▶ _Passage shown_

1. Marion Cunningham

As a young woman, Marion was so agoraphobic she was terrified to leave the house and so alcoholic she had vodka hidden in every closet and under every bed. "I was afraid," she once told me, "that they would stop manufacturing it." But she loved to cook, and at the age of 45, rigid with fear, she left California for the first time to take cooking lessons with James Beard. "I had never been on a plane before, and I cried the entire way."

The class only lasted a week, but Marion returned a different person. Transformed by the experience, she became Beard's assistant and traveled the world. With his encouragement, she wrote cookbooks (my favorite is The Breakfast Book). She also became the den mother of the American food movement, connecting us all with one another.

I loved Marion for many reasons—her generosity, her forthrightness, her all-American cooking. But what Marion taught me transcended friendship. She was proof positive that we all have second chances.

2. Vertamae Grosvenor

In 1970, when I read Vibration Cooking: or, the Travel Notes of a Geechee Girl, the words just leapt off the page. Here was someone who was writing about culture but using food as her medium; I realized that was exactly what I wanted to do. What Grosvenor wrote was fascinating, but I also loved the rhythm of her prose and found myself reading it out loud, humming along. I've never met her, but even now, sometimes when I'm blocked, I go back and read passages of her book just for the energy it gives me.

▶ _Recorded information_
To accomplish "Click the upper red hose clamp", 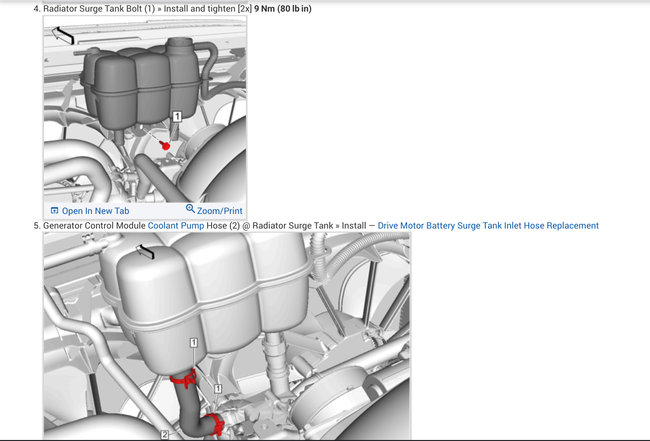I will [x=183, y=378].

▶ _Tasks to perform_
1. According to the passage shown, at what age did Marion first leave California to take cooking lessons?
2. Rewrite the part of the passage shown starting at "As a young woman, Marion" and ending at "with one another.", replacing "Marion" with "Cunningham" each time it occurs.

▶ _Results in order_
1. At the age of 45.

2.
As a young woman, Cunningham was so agoraphobic she was terrified to leave the house and so alcoholic she had vodka hidden in every closet and under every bed. "I was afraid," she once told me, "that they would stop manufacturing it." But she loved to cook, and at the age of 45, rigid with fear, she left California for the first time to take cooking lessons with James Beard. "I had never been on a plane before, and I cried the entire way."

The class only lasted a week, but Cunningham returned a different person. Transformed by the experience, she became Beard's assistant and traveled the world. With his encouragement, she wrote cookbooks (my favorite is The Breakfast Book). She also became the den mother of the American food movement, connecting us all with one another.